Task: Print every entry word for word, but omit the pictures.

────────────────

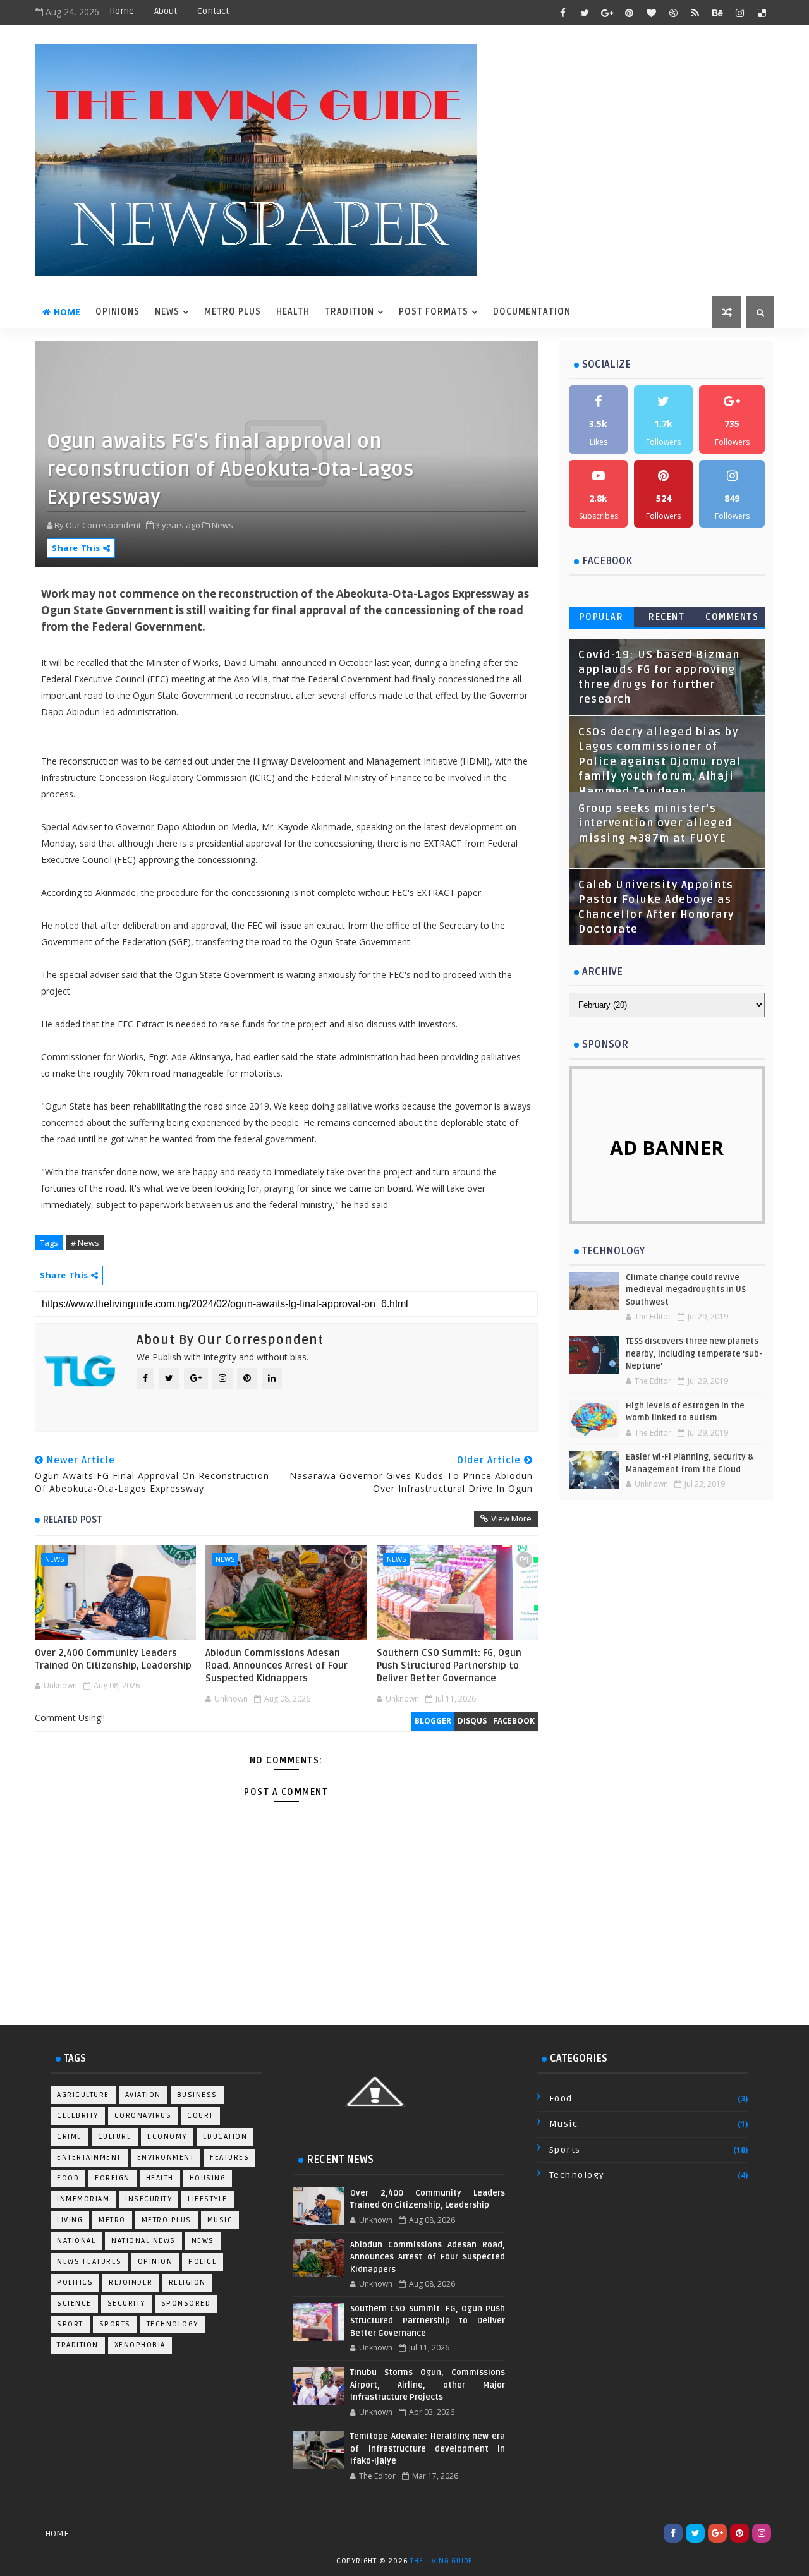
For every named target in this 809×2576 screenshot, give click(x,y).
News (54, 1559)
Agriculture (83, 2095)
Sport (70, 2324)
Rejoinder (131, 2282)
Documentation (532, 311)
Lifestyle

────────────────

Solution to the problem:
For every named target in this 809×2576 screenshot, give click(x,y).
News (54, 1559)
Agriculture (83, 2095)
Sport (70, 2324)
Rejoinder (131, 2282)
Documentation (532, 311)
Lifestyle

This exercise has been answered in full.